Registering is free and not a lot of effort, and selecting the right token in Varnish doesn't seem too complicated (alternatively, just including each doesn't seem like a huge payload cost) so I think we should go for the second option.

Usually origin trials are disabled for a given site after reaching 0.5% of all Chrome pageloads; it seems unlikely but not completely inconceivable that Wikipedia would reach this threshold. But, if I understand the documentation correctly, this restriction doesn't apply for deprecation trials, only trials of new features, so we don't need to worry about it.

Note that for any of those issue links in the task description, I get "Access is denied to this issue". But the issue linked to in T359957#9625065 is visible at least.

The relevant information from the non-public tasks and admin UI:

• "Trial Available: Up to Chrome 132 (ends with the rollout of next Chrome release), no later than Dec 28, 2024"
• "If you’d like to submit additional third-party domains for review for this top level site, please email 3pcd-1p-deprecationtrial@google.com."
• "For all other questions and issues, please visit our blog post. If further support is needed, please file an issue here"

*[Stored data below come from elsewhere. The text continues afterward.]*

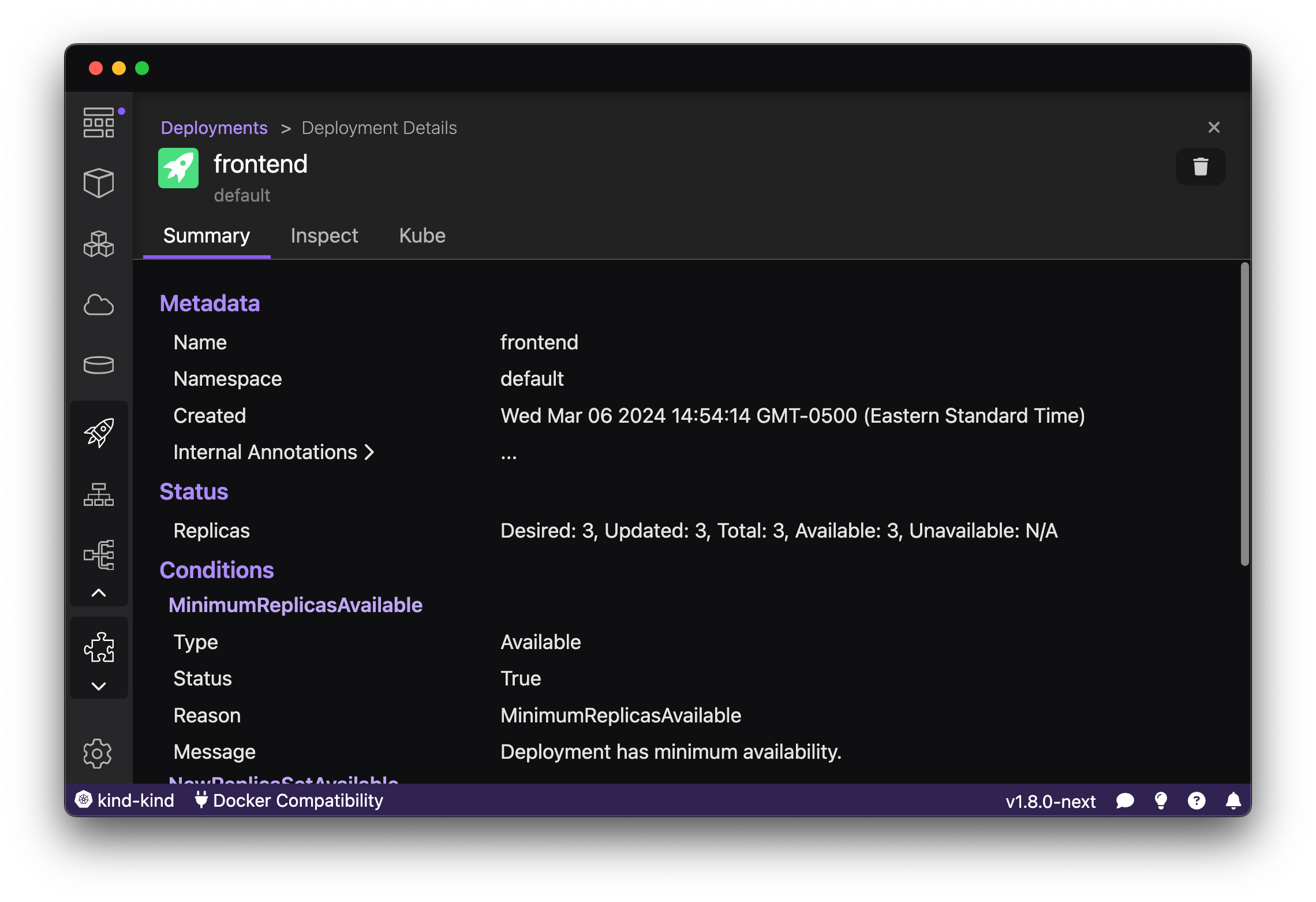Select the cube/packages sidebar icon
The width and height of the screenshot is (1316, 902).
point(100,183)
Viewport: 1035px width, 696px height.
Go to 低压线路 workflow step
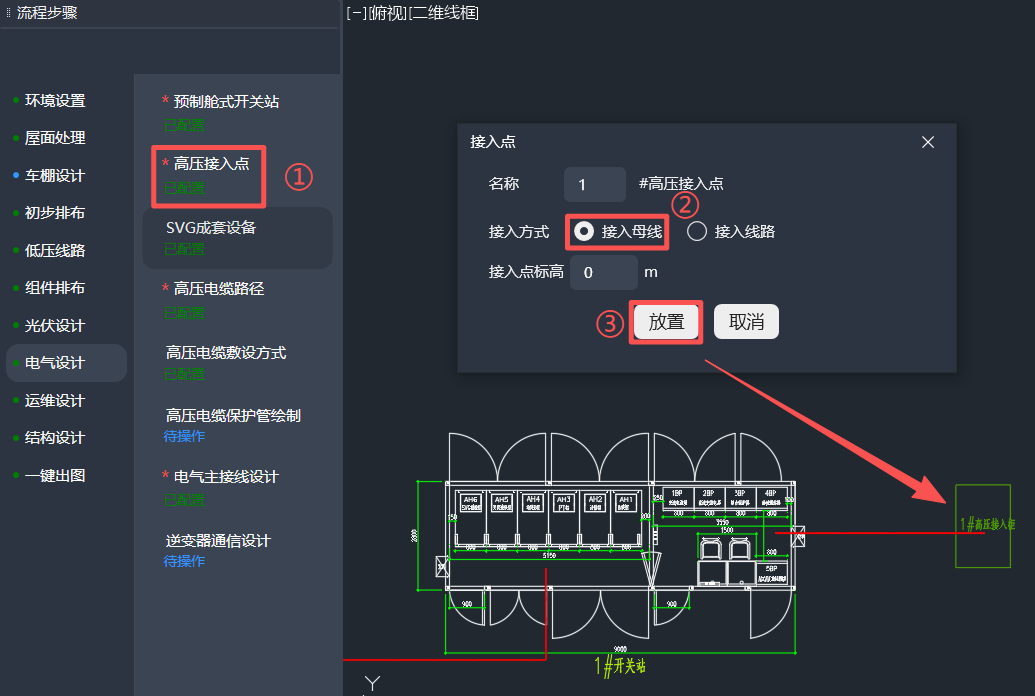pos(55,250)
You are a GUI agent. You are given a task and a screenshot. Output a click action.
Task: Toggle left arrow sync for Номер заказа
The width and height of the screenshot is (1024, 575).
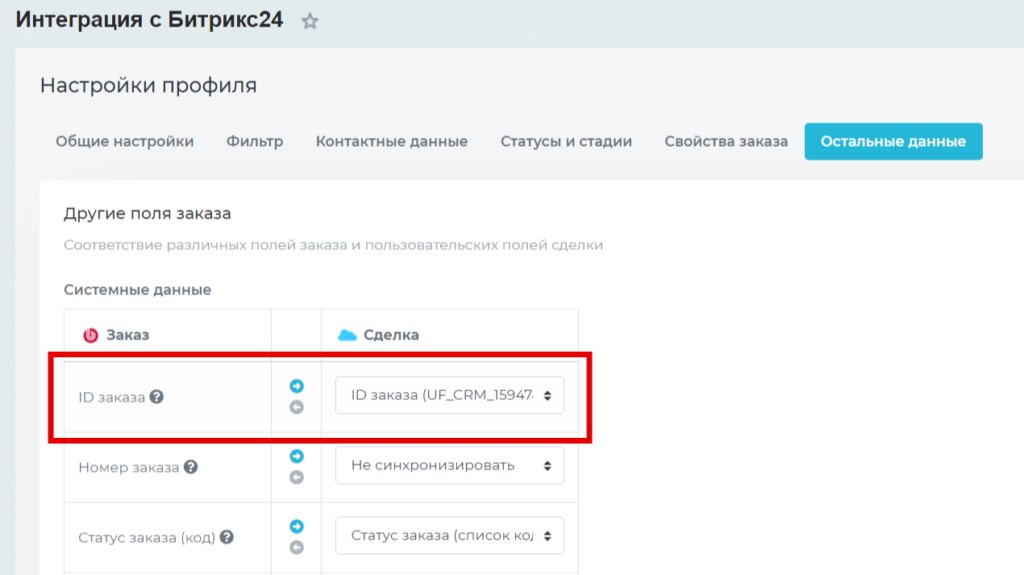pyautogui.click(x=296, y=477)
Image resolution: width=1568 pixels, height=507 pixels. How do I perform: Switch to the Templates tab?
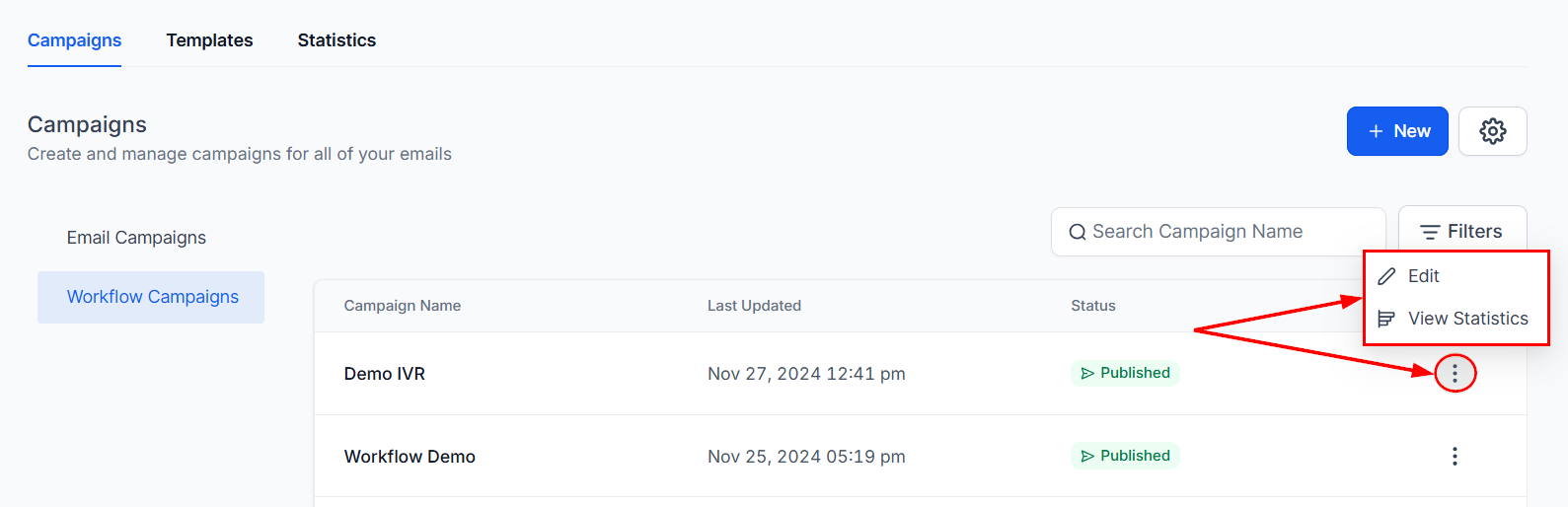click(209, 40)
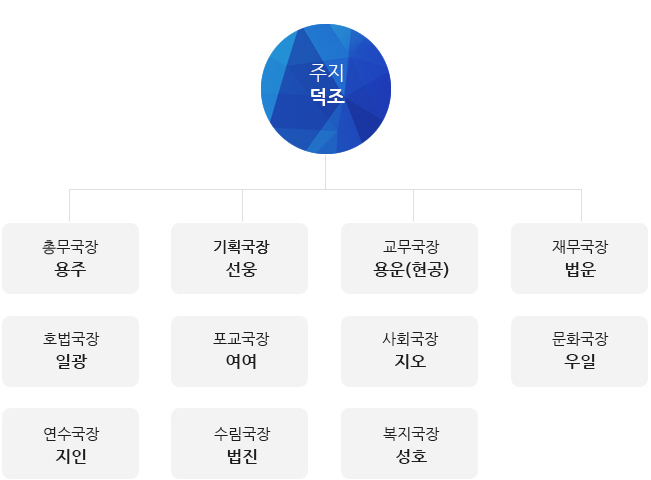The height and width of the screenshot is (480, 651).
Task: Open the 기획국장 선웅 card
Action: (240, 258)

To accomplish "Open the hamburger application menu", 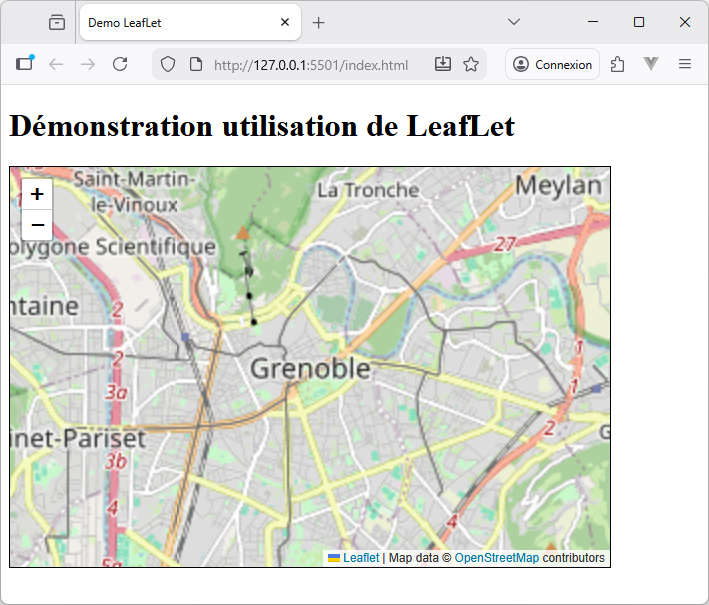I will click(685, 64).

Change #1015145 had a related patch set uploaded (by Gergő Tisza; author: Gergő Tisza):

[operations/mediawiki-config@master] Enter deprecation trial for third-party cookie blocking

https://gerrit.wikimedia.org/r/1015145

The more public-facing Google posts are a bit confusing about whether there are usage limits for the trial, but the origin trials developer guide is pretty clear that they don't apply to deprecation trials, so we won't have to worry about that.

Change #1015145 merged by jenkins-bot:

[operations/mediawiki-config@master] Enter deprecation trial for third-party cookie blocking

https://gerrit.wikimedia.org/r/1015145

Mentioned in SAL (#wikimedia-operations) [2024-03-28T21:06:22Z] <tgr@deploy1002> Started scap: Backport for [[gerrit:1015145|Enter deprecation trial for third-party cookie blocking (T359957)]], [[gerrit:1014634|Add CommunityConfiguration log channel (T361072)]]

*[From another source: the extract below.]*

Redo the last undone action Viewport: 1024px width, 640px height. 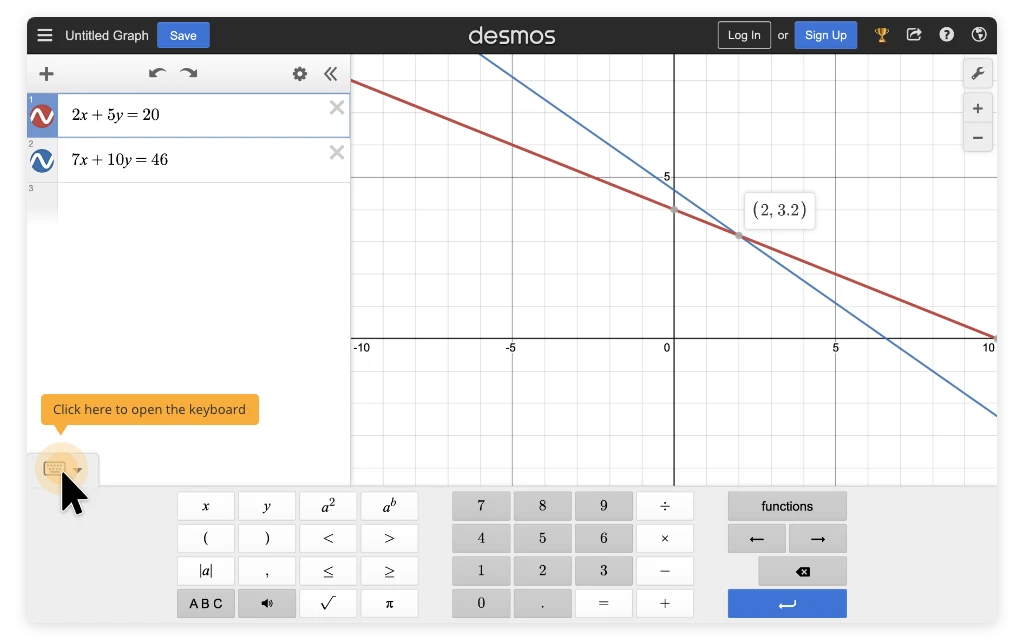(x=188, y=73)
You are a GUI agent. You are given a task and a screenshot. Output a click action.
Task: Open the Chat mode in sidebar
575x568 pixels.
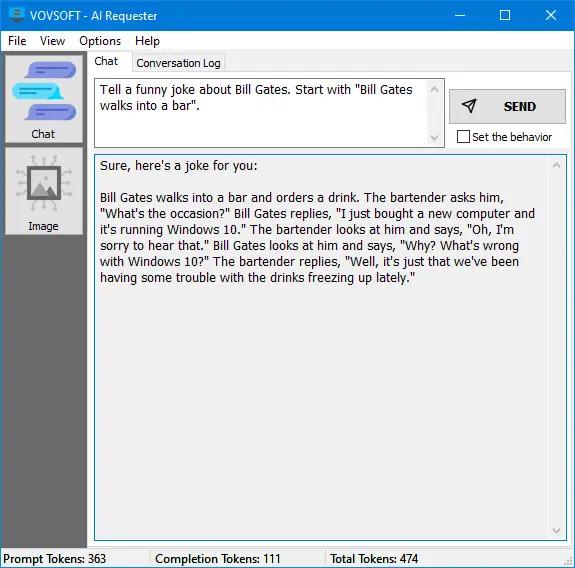44,99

Mentioned in SAL (#wikimedia-operations) [2024-03-28T21:08:36Z] <tgr@deploy1002> urbanecm and tgr: Backport for [[gerrit:1015145|Enter deprecation trial for third-party cookie blocking (T359957)]], [[gerrit:1014634|Add CommunityConfiguration log channel (T361072)]] synced to the testservers (https://wikitech.wikimedia.org/wiki/Mwdebug)

Mentioned in SAL (#wikimedia-operations) [2024-03-28T21:25:53Z] <tgr@deploy1002> Finished scap: Backport for [[gerrit:1015145|Enter deprecation trial for third-party cookie blocking (T359957)]], [[gerrit:1014634|Add CommunityConfiguration log channel (T361072)]] (duration: 19m 30s)

I have set

• chrome://flags/#tracking-protection-3pcd -> enabled
• chrome://flags/#tpcd-heuristics-grants -> disabled
• chrome://flags/#tpcd-metadata-grants -> disabled
• chrome://flags/#top-level-third-party-cookie-deprecation-trial -> enabled / disabled

and tried both normal browsing (where third-party cookies are "limited" according to the info popup in the URL bar) and incognito mode (where third-party cookies are "blocked"). The test protocol was:

1. log in on en.wikipedia.org (with "keep logged in" checked)
2. visit wikidata.org, reload a few times
3. if not logged in, click on login
4. wait for two hours (the bounce tracking grace period plus bounce tracking timer period, per (1); see T345249#9672556)
5. visit wikifunctions.org, reload a few times
6. if not logged in, click on login

(on Chrome 134, using their beta channel)

(In step 2 and 5 for the enabled/normal combination, edge login is working, ie. the user is already logged in on first pageview.)

FWIW, this is how the new Chrome UI looks:

tracking dialog, default state	tracking dialog after clicking the toggle	incognito tracking dialog, default state	incognito tracking dialog after clicking the toggle	Tracking Protection subpage in settings

I haven't found any documentation on the difference between "limited" and "blocked". Without the deprecation trial, they seem to behave identically.